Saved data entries
•••••

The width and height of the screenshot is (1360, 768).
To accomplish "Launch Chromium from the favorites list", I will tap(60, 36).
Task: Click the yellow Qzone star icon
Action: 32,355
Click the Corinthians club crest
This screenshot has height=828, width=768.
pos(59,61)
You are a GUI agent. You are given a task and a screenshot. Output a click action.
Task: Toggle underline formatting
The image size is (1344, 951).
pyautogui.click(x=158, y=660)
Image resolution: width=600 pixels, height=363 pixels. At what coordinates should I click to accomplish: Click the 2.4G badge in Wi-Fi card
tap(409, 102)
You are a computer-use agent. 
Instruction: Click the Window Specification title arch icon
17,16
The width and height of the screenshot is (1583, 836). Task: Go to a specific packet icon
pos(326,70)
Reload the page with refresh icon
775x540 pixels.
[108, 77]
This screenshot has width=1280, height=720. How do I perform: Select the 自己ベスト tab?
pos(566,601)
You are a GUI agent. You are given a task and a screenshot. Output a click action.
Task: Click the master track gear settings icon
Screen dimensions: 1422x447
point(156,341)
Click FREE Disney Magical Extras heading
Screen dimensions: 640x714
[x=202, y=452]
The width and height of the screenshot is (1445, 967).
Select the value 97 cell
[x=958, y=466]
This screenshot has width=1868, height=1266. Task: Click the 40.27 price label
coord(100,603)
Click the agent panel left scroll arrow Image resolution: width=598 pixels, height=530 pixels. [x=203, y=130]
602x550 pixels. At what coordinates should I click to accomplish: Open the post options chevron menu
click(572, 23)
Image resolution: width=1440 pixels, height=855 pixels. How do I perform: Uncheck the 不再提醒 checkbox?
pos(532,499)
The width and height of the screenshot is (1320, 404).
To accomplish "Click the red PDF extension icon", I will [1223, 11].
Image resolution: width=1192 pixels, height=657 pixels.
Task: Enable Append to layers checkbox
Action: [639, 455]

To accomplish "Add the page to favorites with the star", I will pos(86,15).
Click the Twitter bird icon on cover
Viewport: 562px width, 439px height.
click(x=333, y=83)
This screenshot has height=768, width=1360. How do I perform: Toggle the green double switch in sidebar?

•••••

> _What you should do_
Please reproduce all of the entries exactly as they stand.

> _Solution to this exercise_
The width and height of the screenshot is (1360, 768).
To accomplish "Launch Chromium from the favorites list", I will tap(60, 36).
Task: Click the yellow Qzone star icon
Action: 32,355
Click the Corinthians club crest
This screenshot has height=828, width=768.
pos(59,61)
You are a GUI agent. You are given a task and a screenshot. Output a click action.
Task: Toggle underline formatting
The image size is (1344, 951).
pyautogui.click(x=158, y=660)
Image resolution: width=600 pixels, height=363 pixels. At what coordinates should I click to accomplish: Click the 2.4G badge in Wi-Fi card
tap(409, 102)
You are a computer-use agent. 
Instruction: Click the Window Specification title arch icon
17,16
The width and height of the screenshot is (1583, 836). Task: Go to a specific packet icon
pos(326,70)
Reload the page with refresh icon
775x540 pixels.
[108, 77]
This screenshot has width=1280, height=720. How do I perform: Select the 自己ベスト tab?
pos(566,601)
You are a GUI agent. You are given a task and a screenshot. Output a click action.
Task: Click the master track gear settings icon
Screen dimensions: 1422x447
point(156,341)
Click FREE Disney Magical Extras heading
Screen dimensions: 640x714
[x=202, y=452]
The width and height of the screenshot is (1445, 967).
Select the value 97 cell
[x=958, y=466]
This screenshot has width=1868, height=1266. Task: Click the 40.27 price label
coord(100,603)
Click the agent panel left scroll arrow Image resolution: width=598 pixels, height=530 pixels. [x=203, y=130]
602x550 pixels. At what coordinates should I click to accomplish: Open the post options chevron menu
click(572, 23)
Image resolution: width=1440 pixels, height=855 pixels. How do I perform: Uncheck the 不再提醒 checkbox?
pos(532,499)
The width and height of the screenshot is (1320, 404).
To accomplish "Click the red PDF extension icon", I will [1223, 11].
Image resolution: width=1192 pixels, height=657 pixels.
Task: Enable Append to layers checkbox
Action: [639, 455]

To accomplish "Add the page to favorites with the star", I will pos(86,15).
Click the Twitter bird icon on cover
Viewport: 562px width, 439px height.
click(x=333, y=83)
This screenshot has height=768, width=1360. How do I perform: Toggle the green double switch in sidebar?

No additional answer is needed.